Hi lucky-ducks,

On my 21st birthday, I also graduated from college. It was a 17 year cycle of cicadas, so what I recall is leading the national anthem inside the new gym instead of outside on the spectacular lawns (which were crawling hideously, as were the cars, the eaves, and ugh - don’t get me started on what it was like to stand beneath the ancient trees on campus). I recall being surprised that I got a graduation gift from my philosophy professor, still one of the smartest people I’ve ever met (Stephen Vicchio, are you still out there thinking vastly about minute things?) — the book was the second volume of the letters of Rainer Maria Rilke in translation, and I read only the dedication, over and over, whenever I was feeling down.
This week, I started to read the book at last. It will be a major college reunion for my graduating class this year.

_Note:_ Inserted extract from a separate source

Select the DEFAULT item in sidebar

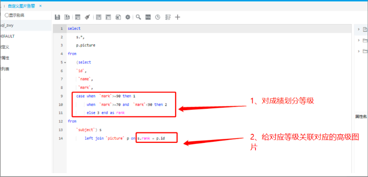coord(7,36)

I won’t attend because I am sad that my magnificently strange, honorable, tiny, and decidedly quirky historical women’s college closed the music department altogether and has since transformed itself into a dull, intrinsically minor and ordinary coed university that teaches a single trade.
(I was their only Music Major that year, but graduated only magna cum laude since my exacting piano professor gave me two semesters of Cs in piano for failing to focus - he wasn’t wrong, I was taking 21 and 24 credits those semesters, but I was devastated that my GPA wasn’t perfect.)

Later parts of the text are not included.